Malcolm Holland: Yes, so the growth is going to be largely dependent on payoffs. And then the whole funding look — outlook, which we had some really good vision into is on the second quarter of next year. It basically falls off a cliff because we’ve been funding $300 million and $400 million closer to $400 million a quarter. By the time we get to Q2 next year, that falls off. And so you’re funding — some of the funding, it’s already in the book. It’s going to stop. If payoffs continue then growth is going to be a pretty good challenge, but some of the things that we’re doing here and we are focused on growth, but we’re focused on growth, on what the market is going to give us. We are not outsized growth is what we’re looking for.
And we’re still trying to determine what that looks like. I mean, candidly, our clients have not asked for a lot lately. But I do see some things getting a little better. So overall, I think, I would tell you it’s low-to-single — low-to-middle-digits on growth for next year, but the paying on payoffs that could be a challenge.
Michael Rose: Totally understand. Thanks for the color. I appreciate it guys.
Malcolm Holland: Yes, let me remember this and my memory came back and I remember other items in Terry, I was just going to make a comment that — if you look at our deposit pipelines, to our loan pipelines, it’s 4 times today. Yes, deposits to loan. Yes, it’s four — deposits pipelines four times greater than our loan pipelines today. So that’s just new one. Operator, next question.
Operator: Thank you. One moment, please. Our next question comes from the line of Matt Olney of Stephens. Your line is open.

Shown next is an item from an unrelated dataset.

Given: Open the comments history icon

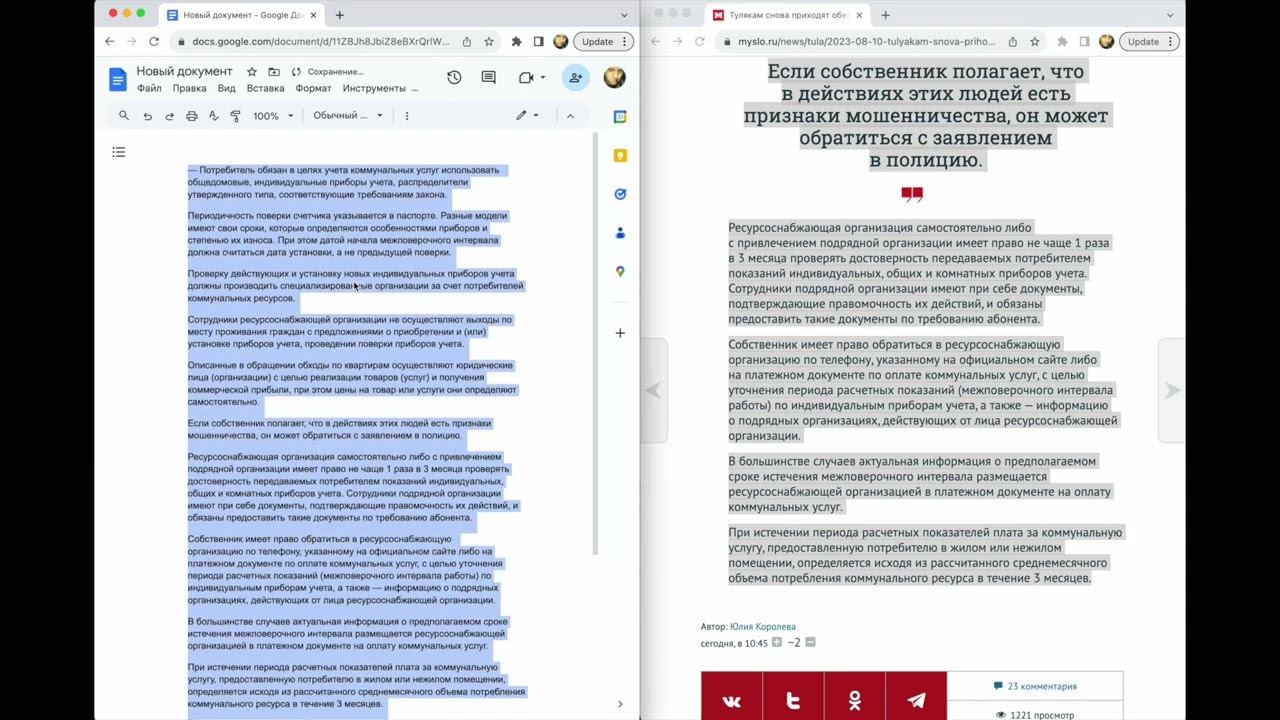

Matt Olney: Hey, thanks guys. I appreciate all the good commentary this morning. And I apologize if I missed this, but want to ask about the overnight liquidity levels, cash balances, I think, with the third quarter liquidity build, I think cash balances are now 6% of earning assets. Where are you looking to maintain these levels in the fourth quarter and into 2024?

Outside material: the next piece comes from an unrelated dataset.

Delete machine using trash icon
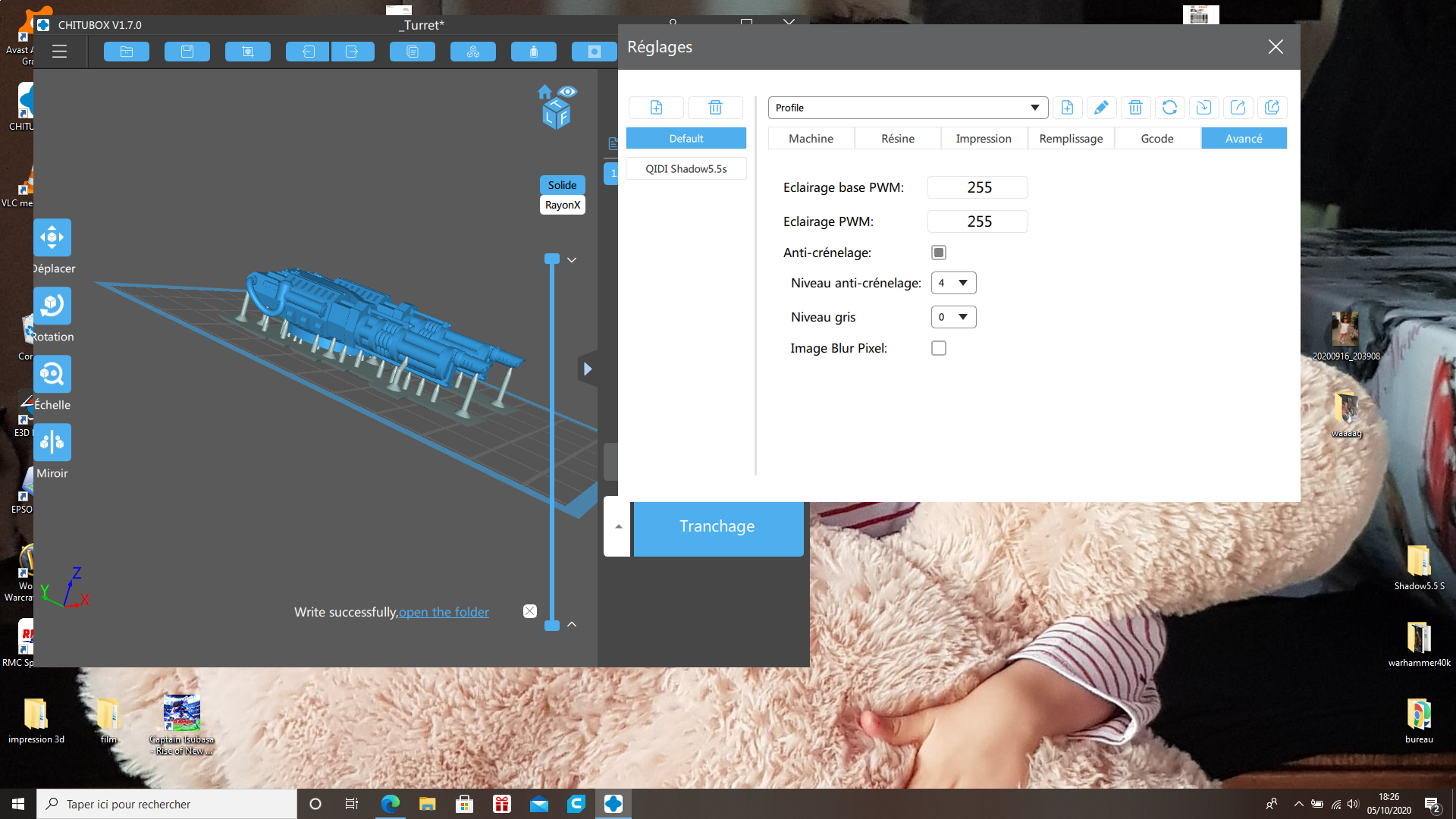Viewport: 1456px width, 819px height. (x=715, y=108)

Terry Earley: I would like the cash levels to be a little lower. Actually, we’ve started investing excess liquidity this quarter, you know, cash balances, you know, I would like for it to be, you know, 5% to 10% lower. But the important thing is just, you know, when this whole thing went off the rails with Silicon Valley on March 8, the available liquidity to the bank right now is double what it was. We’ve got $6.25 billion cash in available cash. So we — team has done a good job and getting everything placed in the right place, et cetera. So, but I do want to see this managed cash a little tighter — and depending on what loan growth does start to invest in excess liquidity in a very capital-efficient way.

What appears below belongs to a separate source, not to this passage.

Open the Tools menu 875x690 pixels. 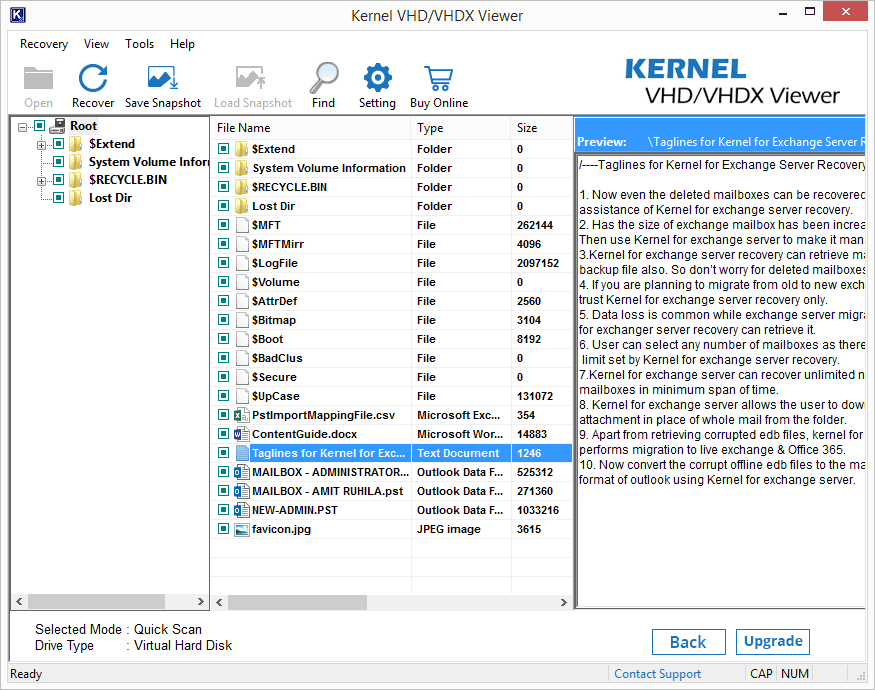pyautogui.click(x=139, y=44)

Matt Olney: And Terry, just following up to that you say and invest that, are you talking about maintaining investment securities portfolio? Or are you talking about building that from here slightly?
Terry Earley: I’m talking about growing the portfolio over the course. You know, if we’re going to continue to make progress as Malcolm talked about on the overall strength of the balance sheet, we’ve got to put more liquidity into the investment portfolio. The other good thing it does is it can help protect for downgrades given our floating rate loan book. So, and so it — I’m not going to leverage to do it now. I’m not looking immediately to do a loss trade to do it, but as we have excess liquidity, we are investing, blocking in spreads and we’ll build that portfolio over Q4 into ‘24.
Matt Olney: Yes, okay. That makes sense. And then I guess shifting over different topic, on the out-of-state loan portfolio. I appreciate that disclosure in the deck there. As we think about next year, is there a strategy to change the amount and the shift at all of the out of state 8% or are you just trying to update us the community here in light of some of the questions you’ve gotten on that topic?
Malcolm Holland: I would say, the latter to start. There has been some confusion and frustration. And I understand and that’s why we just got really, really clear and granular. I would see, so just as a function of the property type, you’re going to see that out of state number come down fairly drastically with almost $0.5 billion in that 800 in warehouse and retail multi — actually for that much closer to 600. A lot of those are construction deals. And they’re going to be paying off. The payoffs are going to come out of those books. So you’re going to see that number come down.
Matt Olney: Okay, perfect. And then I guess, for Clay on the office portfolio. That disclosure this quarter in the deck was a little bit different than last quarter. So I can’t tell if there is any migration in office. Any — just commentary on the office portfolio?